Bien qu'il ne réponde pas, j'obtiens aussitôt la réponse à ma question. Yuma tressaille et ses iris couleur rubis se perdent dans le vague. Bien vite, je vois des larmes claires gonfler dans ses yeux, et, mortifié, je dois l'appeler plusieurs fois pour qu'il réagisse. Aussitôt, il réaborde son entrain de façade :

"Qu'est ce que tu racontes ? Avec toi, j'ai la force de cent hommes ! s'exclame-t-il, sans répondre le moins du monde à ma question."

Il continue cependant de m'assurer à quel point notre amitié lui est chère, quelle joie lui procure ma compagnie et combien l'équipe que nous formons est redoutable. Soudain, un appel l'interrompt et nous fait nous retourner :

"Yuma ! Yuma ! crie Flip, l'un de ses amis, à quelques mètres de là."

Nous constatons alors que ses autres amis, Tori, Bronk, Cathy et Casswell, sont également présents et doivent nous épier depuis tout le temps que nous avons mis à patrouiller. Ils s'inquiètent pour Yuma -à raison d'ailleurs.

"Heu... les gars ? s'étonne Yuma en les voyant là.

-C'est prêt ! Les préparatifs sont terminés ! continue de s'égosiller Flip en sautillant sur place."

Bronk jaillit aussitôt derrière lui et lui plaque la main sur la bouche pour faire taire son enthousiasme.

"Pourquoi êtes-vous ici ? s'enquiert Yuma."

Ils émettent un petit rire gêné de concert, sans pour autant répondre. C'est finalement Flip, qui, ayant réussi à se libérer de Bronk, s'écrie, irrité :

"Parce que j'ai fini les préparatifs !

-Les préparatifs ? répète Yuma, et, je l'admets, je ne comprends pas plus que lui de quoi son ami est en train de parler."

Flip nous mène tout près de la mer, sur le bas-côté herbeux d'un long chemin qui sert de promenade au bord des flots. Tori m'a dit qu'elle et Yuma se promenaient souvent ici, et qu'Astral se trouvait presque toujours avec eux à ces moments-là parce qu'il aimait beaucoup la mer. Là, dans l'herbe, Flip a édifié une ravissante construction faite de vitraux de toutes les couleurs assemblés, décorée et entourée de fleurs à peine écloses. C'est en tout points charmant. Il nous explique alors comment il l'a construite et murmure enfin que c'est la tombe qu'il a faite pour Astral.

"Pourquoi as-tu fait une tombe ? murmure Cathy.

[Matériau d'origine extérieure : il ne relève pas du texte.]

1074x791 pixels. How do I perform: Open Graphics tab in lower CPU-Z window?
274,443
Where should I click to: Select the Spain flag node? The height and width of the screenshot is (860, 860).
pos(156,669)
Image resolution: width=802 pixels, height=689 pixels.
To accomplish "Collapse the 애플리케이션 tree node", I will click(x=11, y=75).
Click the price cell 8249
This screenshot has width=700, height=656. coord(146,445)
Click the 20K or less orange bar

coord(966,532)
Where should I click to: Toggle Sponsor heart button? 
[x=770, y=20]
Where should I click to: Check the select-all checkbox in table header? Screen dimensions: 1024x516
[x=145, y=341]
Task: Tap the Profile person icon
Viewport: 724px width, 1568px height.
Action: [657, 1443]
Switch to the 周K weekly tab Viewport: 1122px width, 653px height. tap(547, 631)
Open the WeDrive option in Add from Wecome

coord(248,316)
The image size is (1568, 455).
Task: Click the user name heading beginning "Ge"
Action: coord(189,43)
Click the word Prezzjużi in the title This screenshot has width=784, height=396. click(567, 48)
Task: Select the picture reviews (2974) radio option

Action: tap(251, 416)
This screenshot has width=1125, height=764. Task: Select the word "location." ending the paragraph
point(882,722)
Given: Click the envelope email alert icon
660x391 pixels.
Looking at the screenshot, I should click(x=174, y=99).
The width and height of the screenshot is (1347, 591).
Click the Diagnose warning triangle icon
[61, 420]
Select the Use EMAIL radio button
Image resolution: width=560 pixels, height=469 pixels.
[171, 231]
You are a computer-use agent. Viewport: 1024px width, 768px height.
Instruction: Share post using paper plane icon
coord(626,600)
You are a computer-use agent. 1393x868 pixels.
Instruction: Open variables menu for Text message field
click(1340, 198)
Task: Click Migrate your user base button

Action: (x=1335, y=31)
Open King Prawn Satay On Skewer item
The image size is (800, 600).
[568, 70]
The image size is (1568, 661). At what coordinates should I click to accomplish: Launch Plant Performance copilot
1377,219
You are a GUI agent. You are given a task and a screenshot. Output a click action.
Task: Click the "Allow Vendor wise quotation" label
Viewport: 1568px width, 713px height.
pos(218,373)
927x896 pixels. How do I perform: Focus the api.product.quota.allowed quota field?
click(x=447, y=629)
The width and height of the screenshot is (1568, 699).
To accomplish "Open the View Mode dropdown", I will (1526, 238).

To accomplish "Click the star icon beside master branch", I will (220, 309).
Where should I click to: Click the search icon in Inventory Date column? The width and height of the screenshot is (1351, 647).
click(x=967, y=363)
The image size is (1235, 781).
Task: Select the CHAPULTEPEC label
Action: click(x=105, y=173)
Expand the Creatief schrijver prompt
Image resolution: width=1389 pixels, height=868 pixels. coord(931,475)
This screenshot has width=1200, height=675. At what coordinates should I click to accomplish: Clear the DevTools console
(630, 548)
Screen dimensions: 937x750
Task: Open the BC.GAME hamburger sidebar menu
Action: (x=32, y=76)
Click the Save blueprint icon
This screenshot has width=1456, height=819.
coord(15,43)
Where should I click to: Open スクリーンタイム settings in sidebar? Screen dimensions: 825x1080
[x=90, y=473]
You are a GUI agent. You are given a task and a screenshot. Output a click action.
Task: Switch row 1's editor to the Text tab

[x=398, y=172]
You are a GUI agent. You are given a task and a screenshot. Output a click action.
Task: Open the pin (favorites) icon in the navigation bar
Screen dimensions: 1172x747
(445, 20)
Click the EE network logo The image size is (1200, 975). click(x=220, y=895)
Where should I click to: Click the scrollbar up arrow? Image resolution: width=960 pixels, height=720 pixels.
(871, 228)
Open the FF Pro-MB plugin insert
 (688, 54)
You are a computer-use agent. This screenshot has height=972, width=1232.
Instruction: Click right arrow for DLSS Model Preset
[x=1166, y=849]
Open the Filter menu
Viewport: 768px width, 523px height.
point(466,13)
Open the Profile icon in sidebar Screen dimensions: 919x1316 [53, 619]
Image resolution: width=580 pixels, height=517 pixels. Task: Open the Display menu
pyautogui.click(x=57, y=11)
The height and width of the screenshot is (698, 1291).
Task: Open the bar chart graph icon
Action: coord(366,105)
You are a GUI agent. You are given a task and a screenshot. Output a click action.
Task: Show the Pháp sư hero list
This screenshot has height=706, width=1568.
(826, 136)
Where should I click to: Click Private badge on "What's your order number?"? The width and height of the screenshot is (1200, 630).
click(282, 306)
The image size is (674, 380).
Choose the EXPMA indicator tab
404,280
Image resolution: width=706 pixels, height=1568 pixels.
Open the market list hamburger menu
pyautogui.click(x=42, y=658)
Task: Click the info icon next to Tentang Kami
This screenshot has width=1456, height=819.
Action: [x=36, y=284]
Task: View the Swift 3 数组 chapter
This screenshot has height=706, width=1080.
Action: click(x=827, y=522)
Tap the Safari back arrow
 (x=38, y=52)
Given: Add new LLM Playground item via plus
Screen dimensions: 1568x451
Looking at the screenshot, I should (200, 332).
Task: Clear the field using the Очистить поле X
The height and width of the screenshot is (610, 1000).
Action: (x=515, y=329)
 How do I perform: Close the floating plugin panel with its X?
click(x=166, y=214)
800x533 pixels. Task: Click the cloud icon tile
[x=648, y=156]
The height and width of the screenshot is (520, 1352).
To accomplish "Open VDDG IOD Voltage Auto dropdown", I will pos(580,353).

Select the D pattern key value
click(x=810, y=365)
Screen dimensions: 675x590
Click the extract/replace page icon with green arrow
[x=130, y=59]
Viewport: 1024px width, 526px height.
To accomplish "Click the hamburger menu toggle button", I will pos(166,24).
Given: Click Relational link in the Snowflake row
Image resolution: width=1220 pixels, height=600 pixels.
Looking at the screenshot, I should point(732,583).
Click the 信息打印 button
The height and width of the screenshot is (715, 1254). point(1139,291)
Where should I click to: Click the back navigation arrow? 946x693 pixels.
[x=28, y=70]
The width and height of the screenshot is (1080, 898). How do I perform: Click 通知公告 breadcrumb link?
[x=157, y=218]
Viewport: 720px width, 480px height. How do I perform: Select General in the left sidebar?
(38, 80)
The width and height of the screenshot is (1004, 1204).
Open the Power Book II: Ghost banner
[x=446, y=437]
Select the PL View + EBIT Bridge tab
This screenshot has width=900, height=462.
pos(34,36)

-C'est pourtant évident, rétorque Flip sans se tourner vers nous. Pour les funérailles d'Astral, bien sûr !"

Désolé, je jette un coup d'oeil à Yuma. Celui-ci regarde fixement l'œuvre de Flip et ses yeux s'humidifient derechef.

"A... Attends ! proteste Bronk.

-Les funérailles sont quelque chose de très important, poursuit Flip sans relever l'intervention de son ami. Elles permettent aux vivants de faire leur deuil.

-Arrête ça ! s'indigne Bronk, dont la colère est en train de monter. Pense un peu à la façon dont Yuma ressent tout ça !"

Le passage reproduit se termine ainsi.